Sprocket distinguishes between **per-job errors** and **fatal errors**.

**Per-job errors:** If `predict()` raises an exception, the job is marked as `failed` with the error message, downloaded input files are cleaned up, and the worker moves on to the next job. The worker stays healthy — one bad input doesn't take down the whole deployment.

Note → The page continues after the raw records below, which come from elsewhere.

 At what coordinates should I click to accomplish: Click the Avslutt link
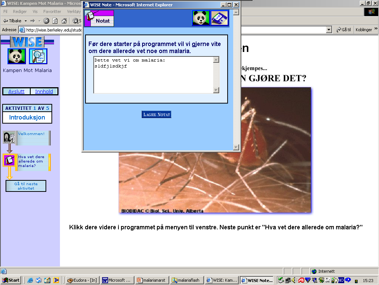pos(16,91)
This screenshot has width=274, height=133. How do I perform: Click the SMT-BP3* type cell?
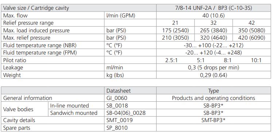(x=213, y=120)
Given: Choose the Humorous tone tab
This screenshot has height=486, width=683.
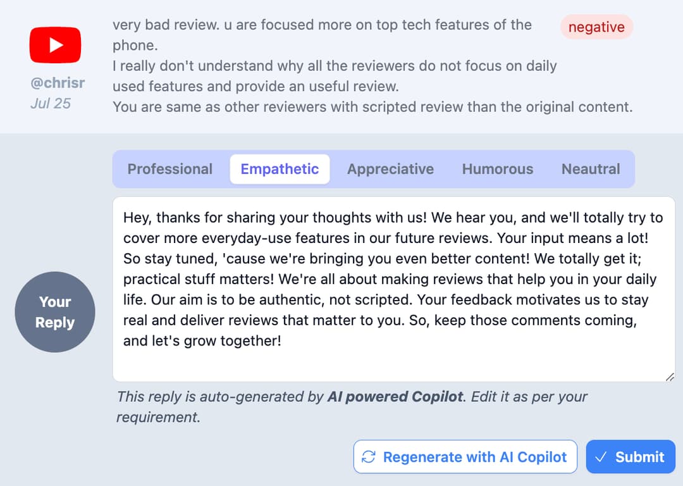Looking at the screenshot, I should [x=498, y=169].
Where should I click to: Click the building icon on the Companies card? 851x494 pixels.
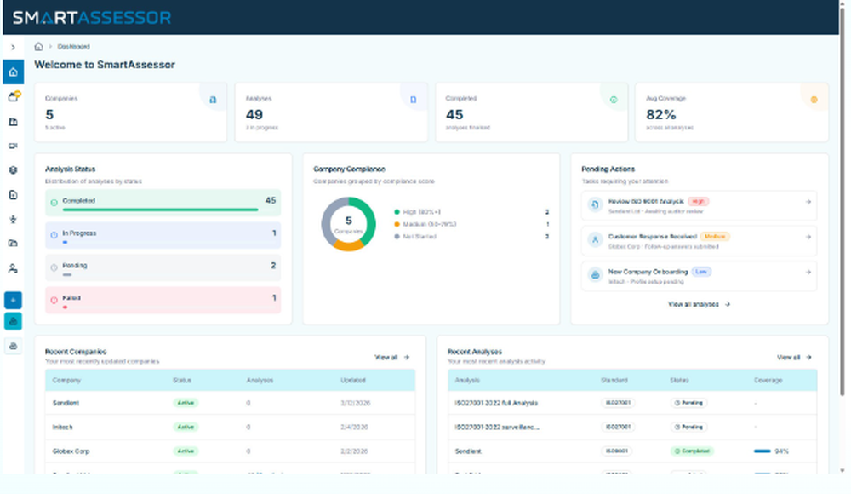(x=213, y=98)
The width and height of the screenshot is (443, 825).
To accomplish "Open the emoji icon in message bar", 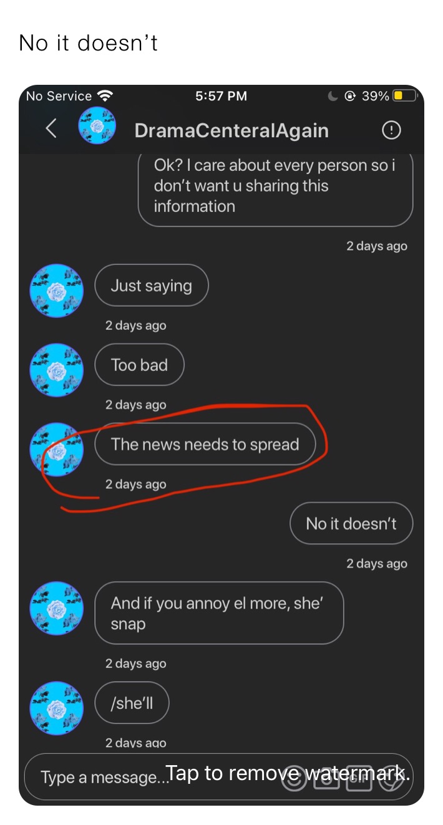I will (x=295, y=778).
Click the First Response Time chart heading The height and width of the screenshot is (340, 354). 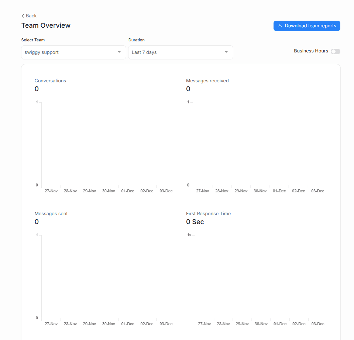pos(208,213)
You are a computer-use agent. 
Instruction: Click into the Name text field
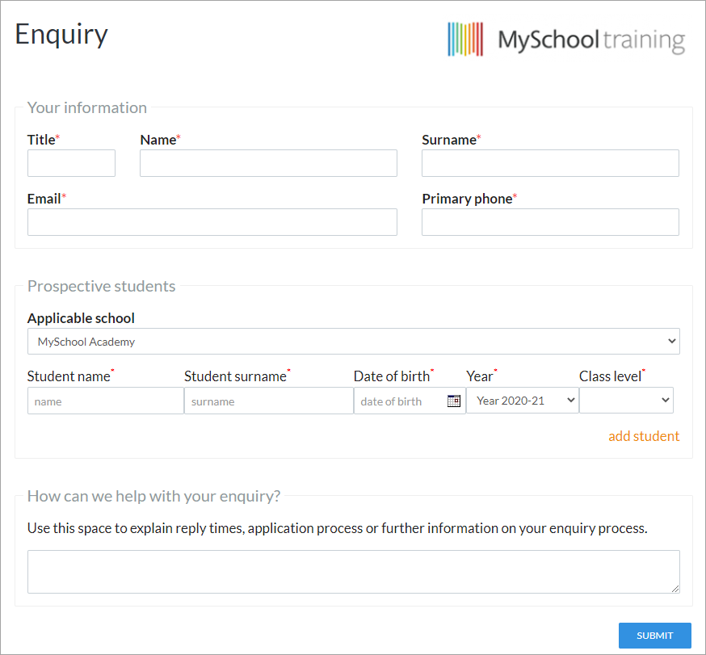pos(268,163)
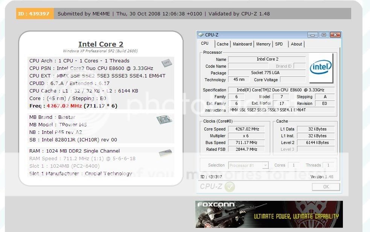The width and height of the screenshot is (370, 232).
Task: Click the CPU chip icon in summary panel
Action: (x=166, y=63)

**Fatal errors** trigger a full worker restart (SIGTERM). These occur when:

* A prediction times out (torchrun mode only — exceeds `TERMINATION_GRACE_PERIOD_SECONDS`)
* A torchrun child process crashes or disconnects
* The connection to Together's API is lost

In torchrun mode, the job claim has a 90-second timeout that's refreshed every 45 seconds. If a worker dies mid-job, the queue reclaims the job and assigns it to another worker. In single-GPU mode, claims are held until completion with no timeout.

## Graceful Shutdown

When a container receives SIGTERM (during scale-down or redeployment):

1. Sprocket stops accepting new jobs
2. The current job runs to completion
3. Your `shutdown()` method is called for cleanup
4. The container exits

The total time allowed is controlled by `TERMINATION_GRACE_PERIOD_SECONDS` (default: 300s, configurable in `pyproject.toml`). Set this higher if your jobs are long-running — for example, video generation that takes several minutes per job.

## Running Modes

Sprocket supports two modes: **Queue mode** and **Request mode**.

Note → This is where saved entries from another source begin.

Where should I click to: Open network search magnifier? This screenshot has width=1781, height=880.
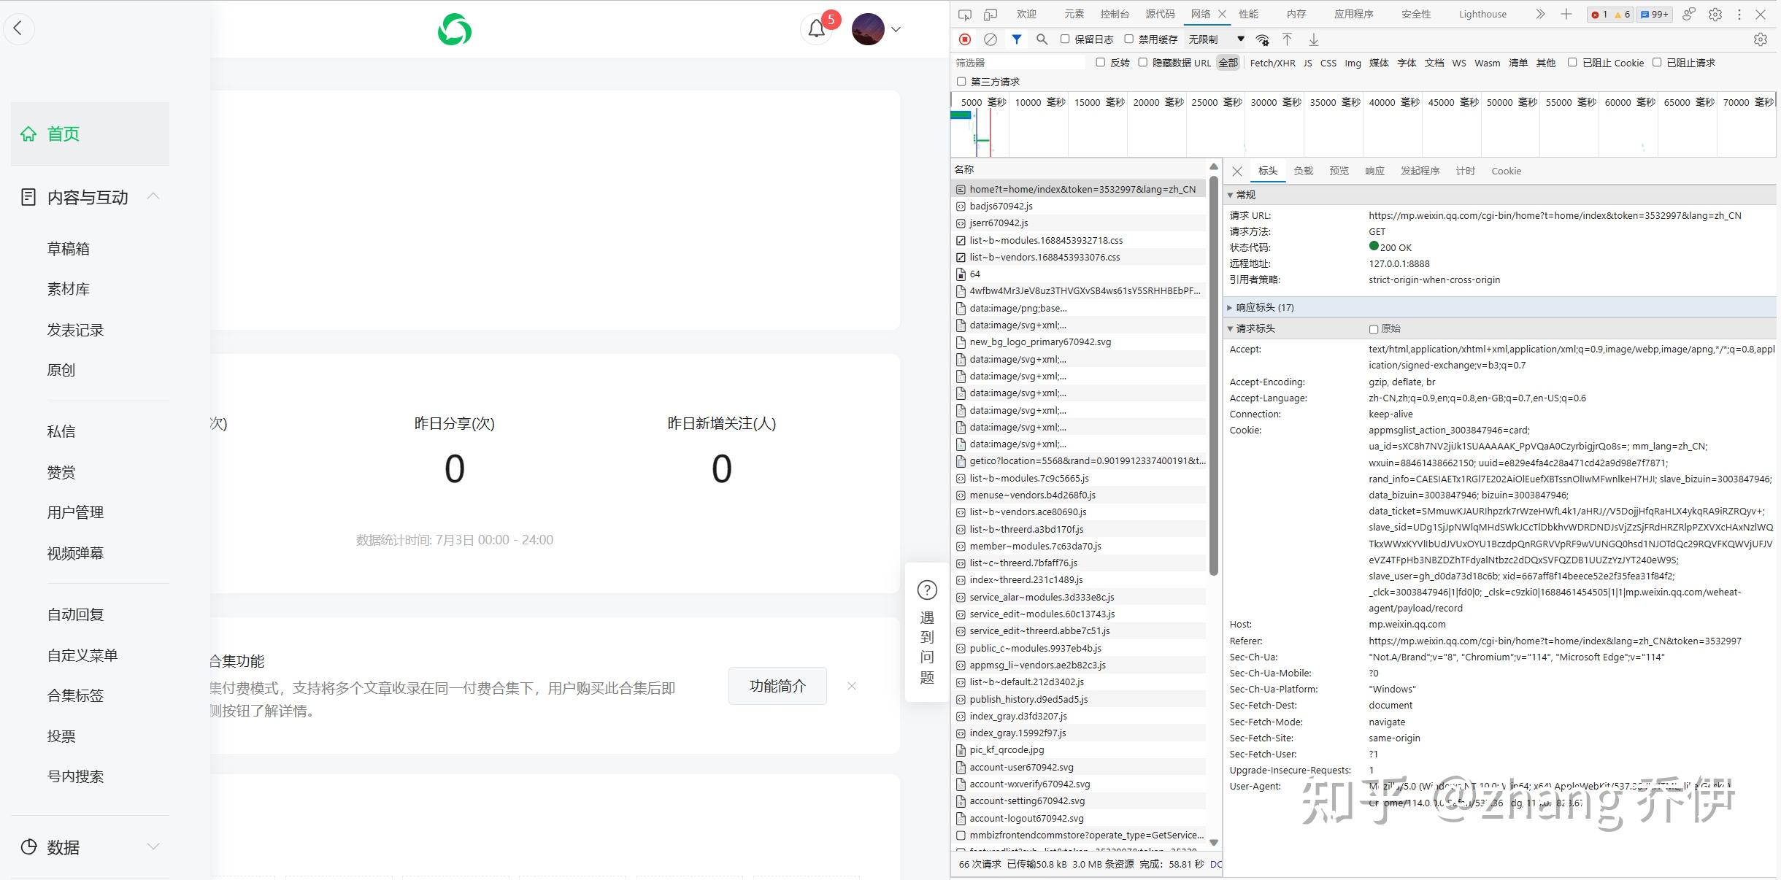[1042, 39]
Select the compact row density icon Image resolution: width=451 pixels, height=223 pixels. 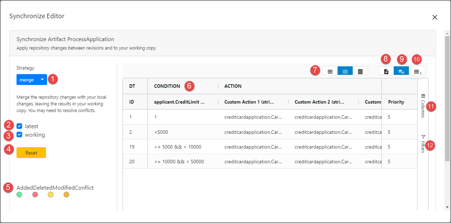coord(360,71)
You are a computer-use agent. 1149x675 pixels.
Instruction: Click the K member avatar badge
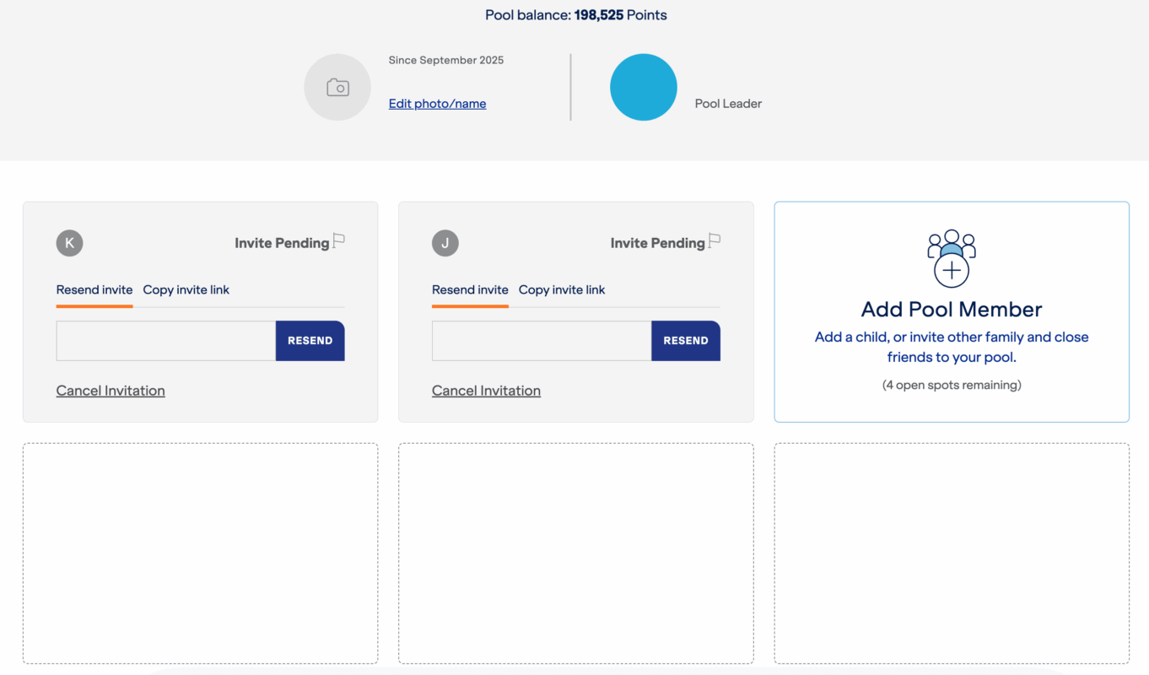(x=69, y=243)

* **Queue mode** is for workloads that need job durability and tracking — model generations, video rendering, or anything that takes more than a few hundred milliseconds. Jobs are persisted in the queue, survive worker restarts, and support priority ordering and progress reporting.

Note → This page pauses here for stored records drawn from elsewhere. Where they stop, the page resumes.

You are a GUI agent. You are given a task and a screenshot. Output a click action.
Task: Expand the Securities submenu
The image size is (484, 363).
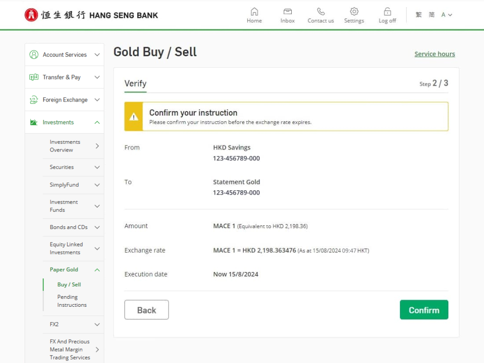[97, 167]
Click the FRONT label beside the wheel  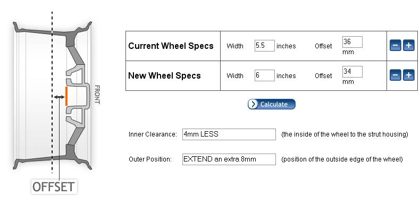97,95
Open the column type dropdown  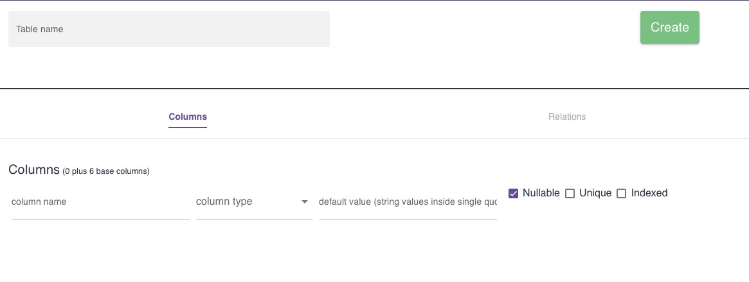[254, 202]
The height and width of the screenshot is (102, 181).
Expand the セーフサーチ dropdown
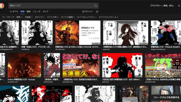click(12, 17)
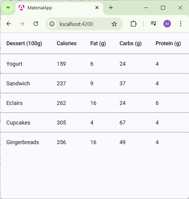This screenshot has height=199, width=189.
Task: Click the browser back arrow
Action: (9, 24)
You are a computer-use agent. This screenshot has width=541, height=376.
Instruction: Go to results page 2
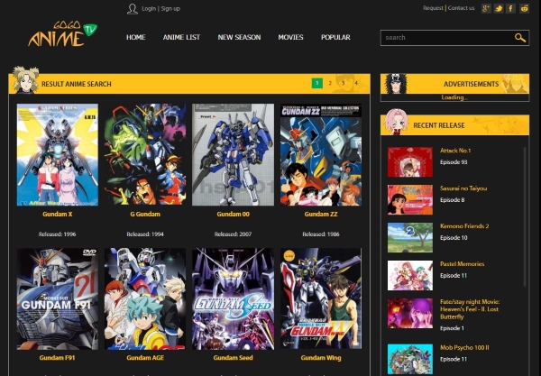coord(330,83)
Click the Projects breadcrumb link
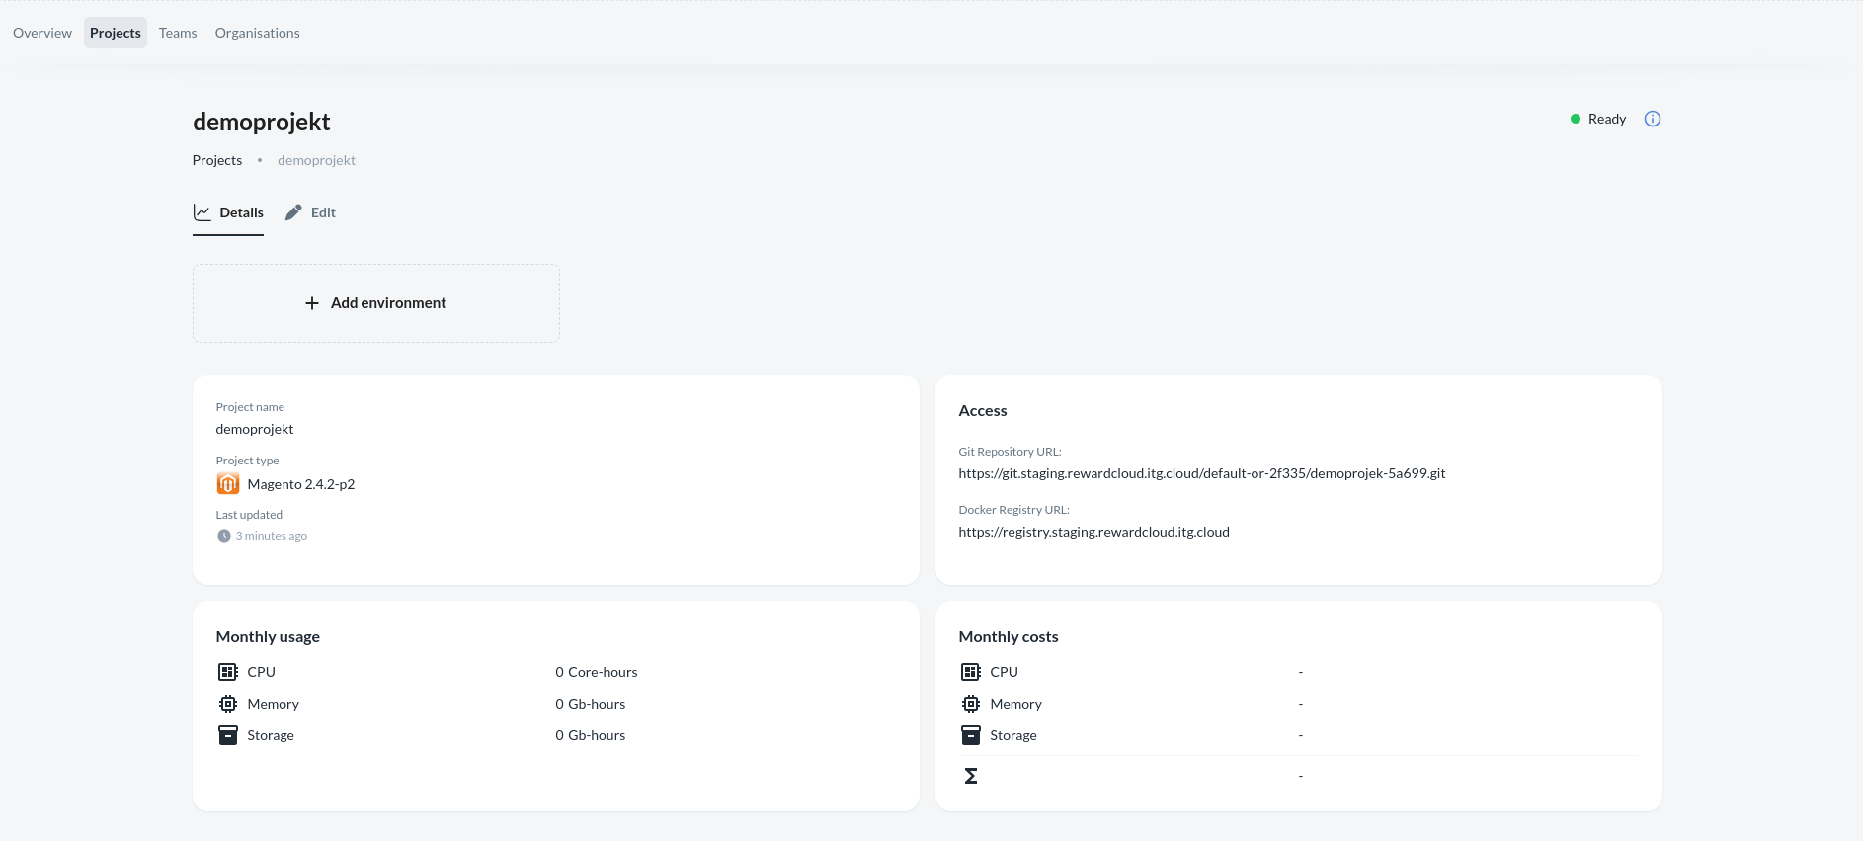This screenshot has height=841, width=1863. tap(217, 160)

* **Request mode** (direct HTTP) is for low-latency workloads that don't need queueing — embedding inference, streaming voice models, or other "fire-and-forget" requests where the result must be returned immediately.

### Queue Mode

<CodeGroup>
  ```shell Shell theme={null}
  python app.py --queue
  ```
</CodeGroup>

* Continuously pulls jobs from Together's managed queue
* Automatic job status reporting
* Graceful shutdown support
* Integrated with autoscaling

### HTTP Mode (Development/Testing)

<CodeGroup>
  ```shell Shell theme={null}
  python app.py
  ```
</CodeGroup>

* Direct HTTP requests to `/generate`
* Useful for local testing
* Single concurrent request

## Progress Reporting

For long-running jobs like video generation, you can report progress updates that clients can poll for. Call `emit_info()` from inside `predict()` with a dict of progress data:

<CodeGroup>
  ```python Python theme={null}
  from sprocket import Sprocket, emit_info


  class VideoGenerator(Sprocket):
      def predict(self, args):
          for i in range(100):
              frame = generate_frame(i)
              emit_info({"progress": (i + 1) / 100, "status": "generating"})
          return {"video": FileOutput("output.mp4")}
  ```
</CodeGroup>

Progress updates are batched and merged — frequent calls to `emit_info()` don't create excessive API traffic, and later values overwrite earlier ones for the same keys. The info dict must serialize to less than 4096 bytes of JSON. The runner also sends periodic heartbeats to maintain the job claim even if you don't call `emit_info()`.

Clients poll the [job status endpoint](/reference/queue-status) and see emitted data in the `info` field:

```json theme={null}
{
  "request_id": "req_abc123",
  "status": "running",
  "info": {"progress": 0.75, "status": "generating"}
}
```

***

For the full API reference — class signatures, parameters, environment variables, and complete examples — see the [Sprocket SDK Reference](/reference/dci-reference-sprocket).